There are no in-seat TVs or on-demand movies. And the food, well, let's just say, at least it's free.

More than 3 million people flew first class year -- in seats that average about $1,100 round trip. Of course, only about 30 percent of them actually paid full fare for those seats. "It's come down to becoming just a perk for frequent flyers," says Steven Casley of BACK Aviation Solutions, an industry consulting firm.

But it's a perk that airlines are starting to realize their most important travelers care about. That's why American is installing lie-flat seats for business-class passengers between New York and Los Angeles. And why United is expanding its "ps" or premium service on the transcontinental routes.

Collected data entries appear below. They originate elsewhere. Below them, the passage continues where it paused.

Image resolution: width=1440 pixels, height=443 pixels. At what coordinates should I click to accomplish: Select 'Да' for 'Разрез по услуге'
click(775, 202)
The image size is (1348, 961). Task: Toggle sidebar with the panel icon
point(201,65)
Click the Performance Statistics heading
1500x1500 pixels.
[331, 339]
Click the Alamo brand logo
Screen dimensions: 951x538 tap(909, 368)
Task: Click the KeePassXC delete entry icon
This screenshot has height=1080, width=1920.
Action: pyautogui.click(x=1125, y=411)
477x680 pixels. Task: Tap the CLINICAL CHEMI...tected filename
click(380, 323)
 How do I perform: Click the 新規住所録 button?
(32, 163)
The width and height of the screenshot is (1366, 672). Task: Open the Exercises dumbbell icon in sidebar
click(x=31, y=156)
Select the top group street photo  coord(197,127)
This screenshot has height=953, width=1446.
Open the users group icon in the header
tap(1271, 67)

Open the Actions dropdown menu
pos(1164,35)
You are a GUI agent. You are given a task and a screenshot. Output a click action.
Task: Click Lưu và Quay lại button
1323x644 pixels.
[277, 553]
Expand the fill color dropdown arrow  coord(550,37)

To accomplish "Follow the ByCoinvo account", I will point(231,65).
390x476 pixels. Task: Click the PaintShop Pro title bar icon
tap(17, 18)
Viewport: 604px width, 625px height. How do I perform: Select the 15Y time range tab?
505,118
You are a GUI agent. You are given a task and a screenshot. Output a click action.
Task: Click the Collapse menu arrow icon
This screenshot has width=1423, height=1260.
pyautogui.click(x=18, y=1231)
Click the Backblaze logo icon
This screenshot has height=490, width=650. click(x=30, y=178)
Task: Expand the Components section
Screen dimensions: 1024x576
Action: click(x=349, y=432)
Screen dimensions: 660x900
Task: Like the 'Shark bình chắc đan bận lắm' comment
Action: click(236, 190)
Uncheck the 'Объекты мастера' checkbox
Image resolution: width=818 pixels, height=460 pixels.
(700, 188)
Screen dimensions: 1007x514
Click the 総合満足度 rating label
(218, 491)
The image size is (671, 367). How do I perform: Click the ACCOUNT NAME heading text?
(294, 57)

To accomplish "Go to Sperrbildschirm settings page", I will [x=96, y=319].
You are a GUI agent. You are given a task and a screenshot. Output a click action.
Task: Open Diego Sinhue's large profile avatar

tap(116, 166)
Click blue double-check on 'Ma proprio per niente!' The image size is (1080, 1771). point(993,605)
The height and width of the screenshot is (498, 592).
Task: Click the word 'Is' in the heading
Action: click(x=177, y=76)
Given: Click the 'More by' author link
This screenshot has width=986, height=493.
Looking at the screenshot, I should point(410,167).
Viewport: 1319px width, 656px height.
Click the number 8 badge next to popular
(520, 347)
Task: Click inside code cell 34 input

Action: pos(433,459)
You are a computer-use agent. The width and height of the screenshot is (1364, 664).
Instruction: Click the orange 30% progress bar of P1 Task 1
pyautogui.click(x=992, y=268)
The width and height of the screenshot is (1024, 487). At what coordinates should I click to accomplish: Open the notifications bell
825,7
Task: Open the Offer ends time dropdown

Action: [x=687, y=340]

With that in mind, FORTUNE surveyed the domestic fleet.

Air Tran

The best deal in domestic business class. Starting at $35 more than a coach ticket, you get a leather seat with 37 inches of pitch. Sure you don't get any fancy meal but you do get free alcoholic beverages and a snack of your choice. But for the price, it's hard to complain.

American

If you're traveling between New York and Los Angeles, American's "Flagship Service" is right on the money. The specially outfitted Boeing 767s have nine luxury lie-flat sleeper seats similar to what you might find on American's international flights.

Passengers get Bose noise canceling headsets and specialty menus that can include beef filet with miso demi-glace and cilantro potatoes. (On those flights, there's also a business class cabin with leather seats with a 52-inch pitch. American says it plans to start replacing those seats with lie-flat ones this year.) The rest of the American fleet has traditional leather first class seats with a respectable 38 inches of pitch.

Continental

Though Continental is considered to have the best overall customer service among full service U.S. carriers, its domestic first class product is nothing remarkable. Like with other carriers, there's priority boarding, better food (Creole jambalaya or beef tips with bordelaise sauce are some highlights) and bigger seats with 38 inches of pitch, but there's not a whole lot else.

Delta

Delta says it's in the midst of revamping their entire fleet with newer seats and wood-paneled lavatories. But it's unclear how fast it will get done with the company in bankruptcy protection. Today expect a respectable 38 inches of seat pitch, access to some Crown Room lounges and full meal service.

But keep your eye out when they start revamping their Song fleet with first class seats -- at least then you'll have live television.

Northwest

Two words: Avoid DC-9s. On those old planes, you only get 34 inches of pitch (JetBlue offers the same in coach). Not that the rest of the fleet is much better -- the maximum you'll find is likely a measly 36 inches.

You'll still get food on flights longer than three hours, priority boarding and free alcoholic beverages. But you won't get any extra perks like power ports -- they're only on the international fleet.

United

The airline's ps service, offered between New York, Los Angeles and San Francisco, is the best domestic first class experience. Period. Expect huge lie-flat seats in first with 68 inches of pitch. (Even business class has 58 inches of pitch -- more than any other airline's first-class product.)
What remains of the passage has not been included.